Figure 15 describes the processes of how the scale factor is adjusted to align the drifted map. The red points shown in Figure 15 are the laser points that are rescaled based on the estimated scale factors $s_t$. It can be seen that once the robot comes across a corner, there is a large disagreement between the laser beam and the map. After being corrected by the measurement model, the particle filter updates the $s_t$ in order to adapt the LRF measurements to the map. In the experiments, these trajectories are visually inspected in order to ensure that no localization failure happens. The experiments illustrate that our proposed method is able to withstand the large scale drift in the map of the low-texture environment.
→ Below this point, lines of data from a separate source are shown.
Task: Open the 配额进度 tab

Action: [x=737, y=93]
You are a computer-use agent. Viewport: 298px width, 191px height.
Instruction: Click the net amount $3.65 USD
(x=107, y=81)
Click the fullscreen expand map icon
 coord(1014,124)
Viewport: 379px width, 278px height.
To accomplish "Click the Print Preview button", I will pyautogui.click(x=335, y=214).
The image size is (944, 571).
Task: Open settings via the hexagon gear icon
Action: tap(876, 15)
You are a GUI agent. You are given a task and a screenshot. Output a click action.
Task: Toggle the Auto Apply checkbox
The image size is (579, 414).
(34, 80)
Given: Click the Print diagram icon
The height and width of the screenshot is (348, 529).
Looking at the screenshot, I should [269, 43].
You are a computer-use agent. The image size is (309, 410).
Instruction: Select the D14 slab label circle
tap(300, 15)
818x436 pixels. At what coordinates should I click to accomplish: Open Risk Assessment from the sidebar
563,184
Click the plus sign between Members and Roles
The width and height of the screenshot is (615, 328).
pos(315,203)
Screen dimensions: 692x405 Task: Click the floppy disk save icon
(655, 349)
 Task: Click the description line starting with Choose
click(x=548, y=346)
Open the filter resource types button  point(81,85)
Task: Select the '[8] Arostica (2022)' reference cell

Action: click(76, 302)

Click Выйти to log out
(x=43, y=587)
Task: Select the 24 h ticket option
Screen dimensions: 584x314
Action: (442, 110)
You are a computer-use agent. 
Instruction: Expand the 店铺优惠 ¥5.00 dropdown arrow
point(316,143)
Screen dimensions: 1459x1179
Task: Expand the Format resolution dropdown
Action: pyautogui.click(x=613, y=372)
Moreover, the video of the practical experiments can also be found in the Supplementary Section.

5.3. Runtime Performance

All the evaluations were carried out on a PC with Intel Core i7-3740m CPU and 8 GB memory. Figure 16 shows the time cost of the proposed 2D localization algorithm at each update. As discussed in [23], the computational cost of the particle filter is proportional to the number of particles. The main cost of an update is the calculation of the observation likelihood based on the beam model and the resample process. In the beginning, because of the high uncertainty of the robot state, a large number of particles are required, hence it takes about 130 ms to manipulate 3 k particles. Then a steep reduction of the time cost can be observed owing to the effect of KLD-sampling. Finally, the particle number reaches the low limitation, and the time is optimized at about 40 ms. Moreover, the time cost of each update is around 350 ms with 10 k particles, which is the maximum computational cost of all the evaluations in Section 5. It is of note that the particle filter is not updated under a fixed frequency. Instead, the update is triggered only if the robot makes a certain transformation. Under the moving velocity of our robot platform (0.6 m/s), the average time interval between two updates is about 390 ms, thus the real-time performance can be achieved at most of the time.

6. Conclusions

In this study, we propose a novel localization approach which allows the robot to reuse the scale-drifted map from monocular SLAM, with only a laser range finder. To the best of our knowledge, the framework proposed in this article is the first trial to address the problem with this setup. By extracting 2D structures from the point cloud, the 3D point cloud from monocular SLAM is converted to a 2D grid map for localization. Our proposed localization approach is built upon a variant of Monte Carlo localization method, where both the robot’s pose and map scale are handled. The proposed method is tested on a public dataset and real environments. The result shows that the localization method can provide a relatively accurate estimation of the robot pose. Moreover, in feature-less environments, where the monocular SLAM produces significant scale drift, our method is still able to give a quick and consistent localization result with correct scale estimation.

In the future, the current work can be fulfilled in multiple directions. Some limitations of the proposed method have already been discussed, we believe that utilizing a more robust measurement model, such as likelihood field model [41] or normal distribution representation [42], may be a possible solution for enhancing the localization accuracy. Also, the pose estimation can be extended to 6 DoF that the usage of 3D LIDAR sensors will be involved in order to improve the robustness against the point cloud map. Futrthermore, the auto-navigation can also be achieved via combining the existing path planning method [43].